* **Aim of the exercise**
Lines below starting with the line with "Task: Click the" and going on through the line with "Click the Alterar" must be output exactly; the rest of the records must be left out.

* **Material provided**
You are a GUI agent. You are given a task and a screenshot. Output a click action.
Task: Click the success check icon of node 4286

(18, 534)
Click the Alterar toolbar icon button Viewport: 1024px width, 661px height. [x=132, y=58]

...

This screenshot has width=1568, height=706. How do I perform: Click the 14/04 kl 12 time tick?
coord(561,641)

* **Result below**
Task: Click the success check icon of node 4286

(18, 534)
Click the Alterar toolbar icon button Viewport: 1024px width, 661px height. [x=132, y=58]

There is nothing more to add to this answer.